> [Work instruction]
Word for word, please copy the listing below, with its pictures left out.

> [Entries supplied]
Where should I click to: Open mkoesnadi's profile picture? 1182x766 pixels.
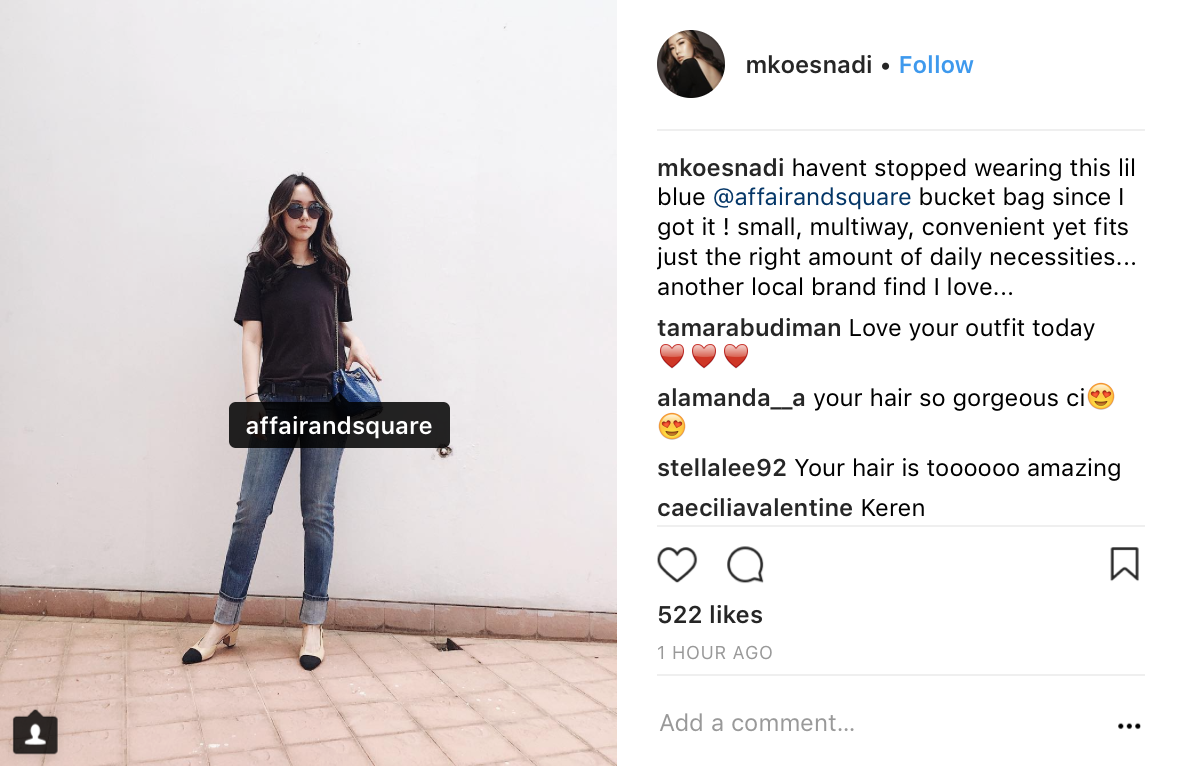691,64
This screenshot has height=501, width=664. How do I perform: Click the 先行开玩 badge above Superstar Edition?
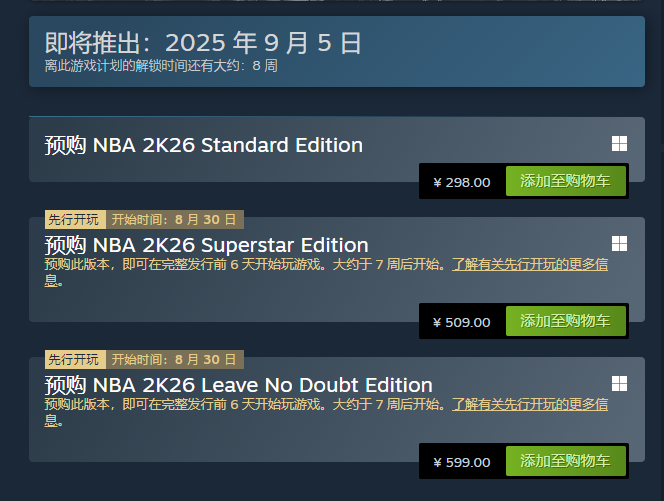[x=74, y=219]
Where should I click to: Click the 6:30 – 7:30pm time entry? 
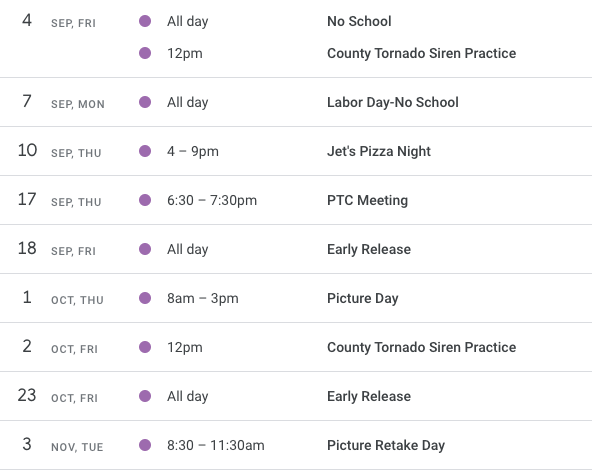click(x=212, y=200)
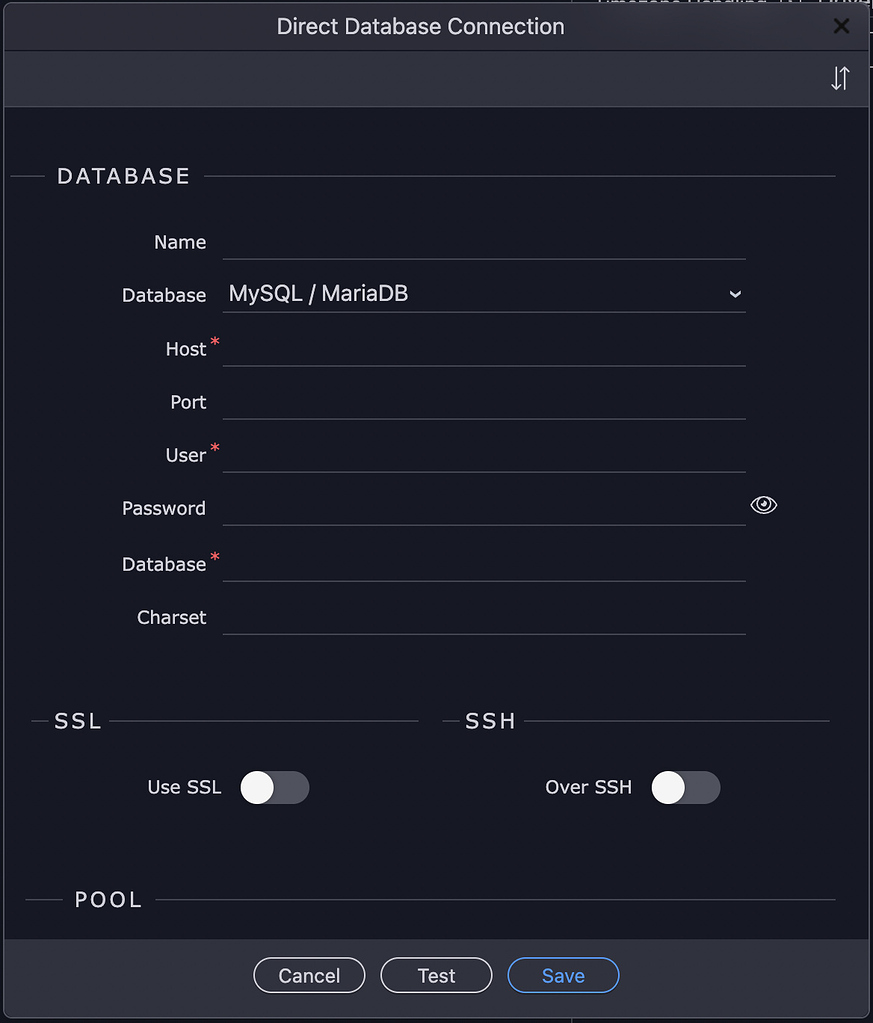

> [Answer for this exercise]
Where should I click to: Open mkoesnadi's profile picture? 1182x766 pixels.
691,64
This screenshot has height=501, width=664. How do I perform: Click the 先行开玩 badge above Superstar Edition?
[x=74, y=219]
Where should I click to: Click the 6:30 – 7:30pm time entry? 
click(x=212, y=200)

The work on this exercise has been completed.